### [Assigned task]
Please print every record that follows, keeping each one exactly as it is.
--- Records for this exercise ---
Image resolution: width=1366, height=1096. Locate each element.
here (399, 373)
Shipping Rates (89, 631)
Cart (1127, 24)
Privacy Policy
---
### [Result of the exercise]
Image resolution: width=1366, height=1096. Locate each element.
here (399, 373)
Shipping Rates (89, 631)
Cart (1127, 24)
Privacy Policy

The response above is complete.